I have two suggestions for you to follow. The first is to start this process during initial plan check. The more complicated the installation, the more you should focus upon the game plan to ensure its reliance in the future. Work closely with the building owners to motivate them to ensure that the system is functional all of the time — not just for the annual inspection.

As mentioned last month, make sure that any fire-protection system that you have installed has an adequate record-keeping system. It is vital to know when and where the system has been tested, certified and validated by third-party organizations. The next step is to make absolutely sure that your fire suppression crews are up to date with what has been installed in your buildings and know exactly how to use the system when it is activated. Their preplans should include contingencies that will be invoked when a system malfunction occurs.

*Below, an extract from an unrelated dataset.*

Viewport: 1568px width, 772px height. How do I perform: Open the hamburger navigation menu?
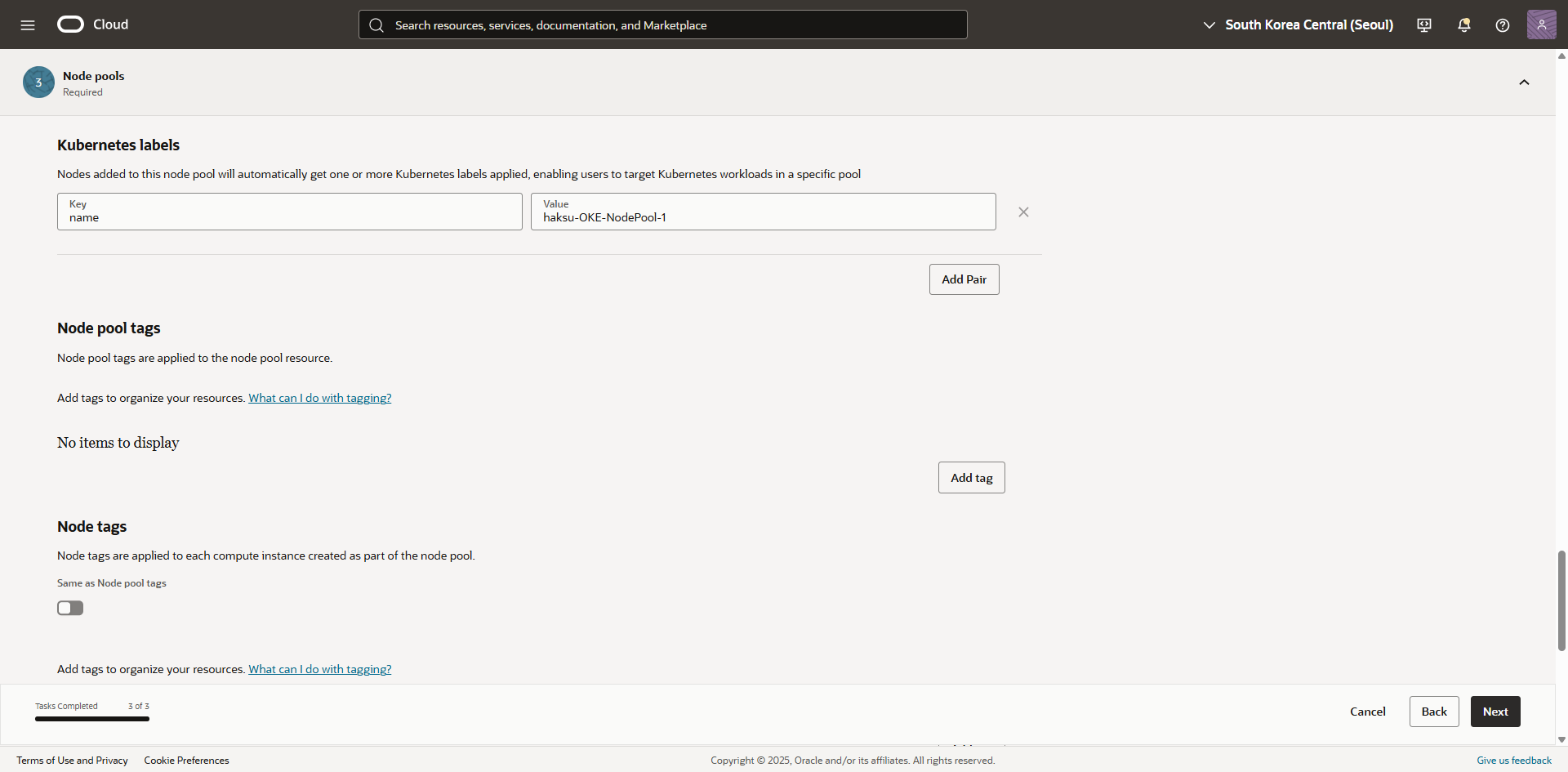coord(28,25)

These two actions are like two sides of the same coin. One does not assure reliability without the other. Failure to maintain any system increases its possibility of failure. Failure to use a system properly increases the possibility of failure, too.

If you want to see anybody get excited at the scene of a fire, then let something that the firefighters thought was going to be there to help them not work. A hydrant with no water can cause a major reaction. A standpipe that is damaged can turn an offense into a defense in a heartbeat. Encounter a fire door that is blocked open and then watch the fireworks ensue. Once things start to go wrong, the usual direction for the whole operation is downhill.

To complicate things just a little more, one of the problems is that often the occupants of a building cannot, or will not, pay attention to the systems to see whether they are ready to perform. That is our job. The only recourse the occupants have is to blame the fire service if it doesn’t work. Many building owners view maintenance as an overhead cost that they would just as soon dismiss as irrelevant. Tell that to the firefighter who is facing a fire without the tools to do the job. Maintenance is just as important to the firefighter as safety belts are on the way to the call.

So, don’t’ wait until it’s broke to fix it — make sure it’s working all the time.